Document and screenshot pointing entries
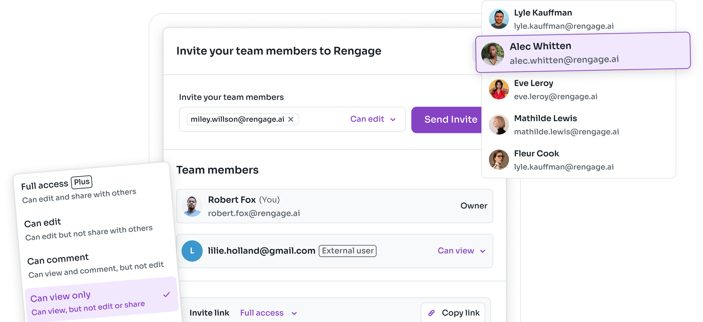
Task: Click the blue L avatar for lilie.holland
Action: [x=192, y=251]
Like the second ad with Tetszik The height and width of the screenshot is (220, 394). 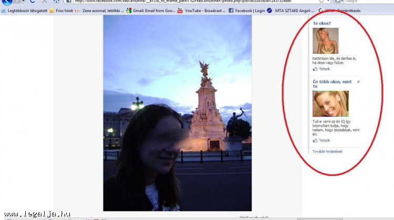[x=325, y=140]
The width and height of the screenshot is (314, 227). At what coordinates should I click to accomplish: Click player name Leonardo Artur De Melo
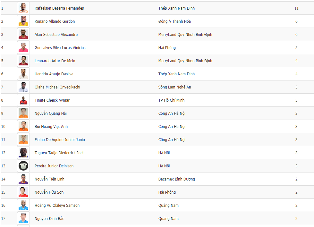pyautogui.click(x=55, y=61)
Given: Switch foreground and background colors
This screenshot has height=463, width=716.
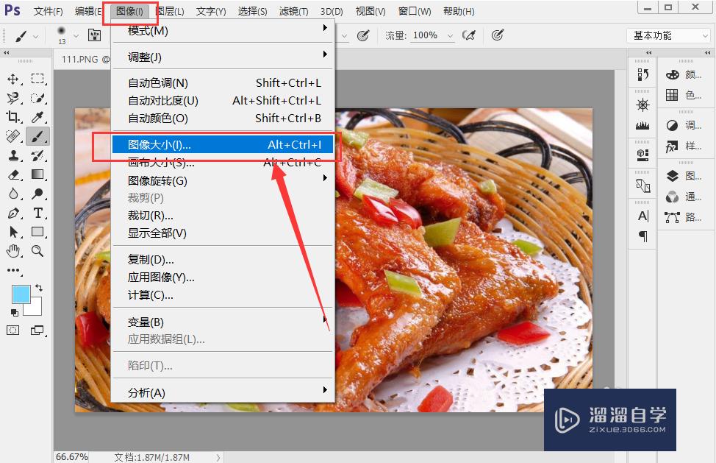Looking at the screenshot, I should click(x=39, y=288).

▶ _Exercise description_:
Echo the lines above word for word, beginning at the line that has "Given: Switch foreground" and stopping after the last line. Leave the pictures out.

▶ _Exercise result_:
Given: Switch foreground and background colors
This screenshot has height=463, width=716.
Looking at the screenshot, I should click(x=39, y=288).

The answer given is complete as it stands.